Sunbelt is the only service that does this (as far as I know), but it is still in a very early stage of development and does not have data at the same scale as Pushshift, nor will it any time soon. If you're interested in using Sunbelt for your project and you'd like to have data from a specific subreddit (or subreddits) loaded into the Sunbelt database, please contact me at jacobbenjaminbayer@gmail.com.

To start using Sunbelt, install the Sunbelt API Wrapper for Python (SAWP) by running

pip install sawp

Then import and instantiate the SunbeltClient from SAWP as follows.

from sawp import SunbeltClient
sunbelt = SunbeltClient()

SAWP enables a user to query the Sunbelt database using a GraphQL API. In this example, I select the first post in the Sunbelt database.

Posts stored in the Sunbelt database are called "SunPosts" to differentiate them from other reddit objects you may be analyzing (for example PRAW Submissions).

post = sunbelt.posts.first()
post
SunPost(1)

The SunPost object can be used to access attributes of the post.

post.permalink
'/r/AskReddit/comments/10kzboh/happy_birthday_askreddit/'
post.title
'Happy Birthday AskReddit!'

We can list the comments for this post using the post.comments attribute.

post.comments
[SunComment(1),
 SunComment(2),
 SunComment(3),
 SunComment(4),
 SunComment(5),
 ...
 SunComment(48),
 SunComment(49),
 SunComment(50)]

Sunbelt stores multiple versions of data for any given object, representing different times that the SunCrawler saw the entity on Reddit. These versions describe the non-permanent attributes of an object such as upvotes, karma, or subreddit subscribers.
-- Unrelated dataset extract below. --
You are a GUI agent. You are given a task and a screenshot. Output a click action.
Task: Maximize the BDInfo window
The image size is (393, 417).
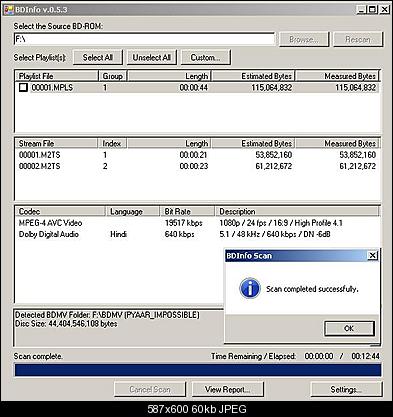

Let's take a look at how many versions we have for a comment on SunPost(2).

post = sunbelt.posts.get(2)
comment = post.comments[3]
comment
SunComment(59)
comment.versions
[CommentVersion(SunComment = 59 , SunVersion = 1),
 CommentVersion(SunComment = 59 , SunVersion = 2)]
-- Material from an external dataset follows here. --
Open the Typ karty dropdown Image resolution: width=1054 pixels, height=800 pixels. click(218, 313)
Let's look at some of the version data.

print('\n Upvotes over time for Comment:', comment.reddit_comment_id, '\n') #, '\n Posted in r/', post.subreddit.display_name, '\n')
for v in comment.versions:
    print(v.ups, 'upvotes at', v.sun_created_at)
 Upvotes over time for Comment: t1_j5t0ysc 

22389 upvotes at 25-01-2023 18:06:12
24792 upvotes at 26-01-2023 14:45:14

By looking at the comment body text of each version, we can see that this comment has been deleted by the author.

[x.body for x in comment.versions]
['Being a YouTube "prankster"', '[deleted]']

The details from the most recent version of any object are also stored as attributes with the "most_recent_" prefix.

print(comment.most_recent_ups)
print(comment.most_recent_body)
24792
[deleted]

Sunbelt to Pandas

Sunbelt uses a GraphQL API to query only the data specifically requested by the user. When a Sun object is first initalized by SAWP, it contains only bare minimum of information necessary to initialize the object unless additional information is specifically requested by the user. When an attribute is requested, a new API call is made to obtain that attribute from the database. A batch request for many attributes can be made by passing the requested attributes as arguments.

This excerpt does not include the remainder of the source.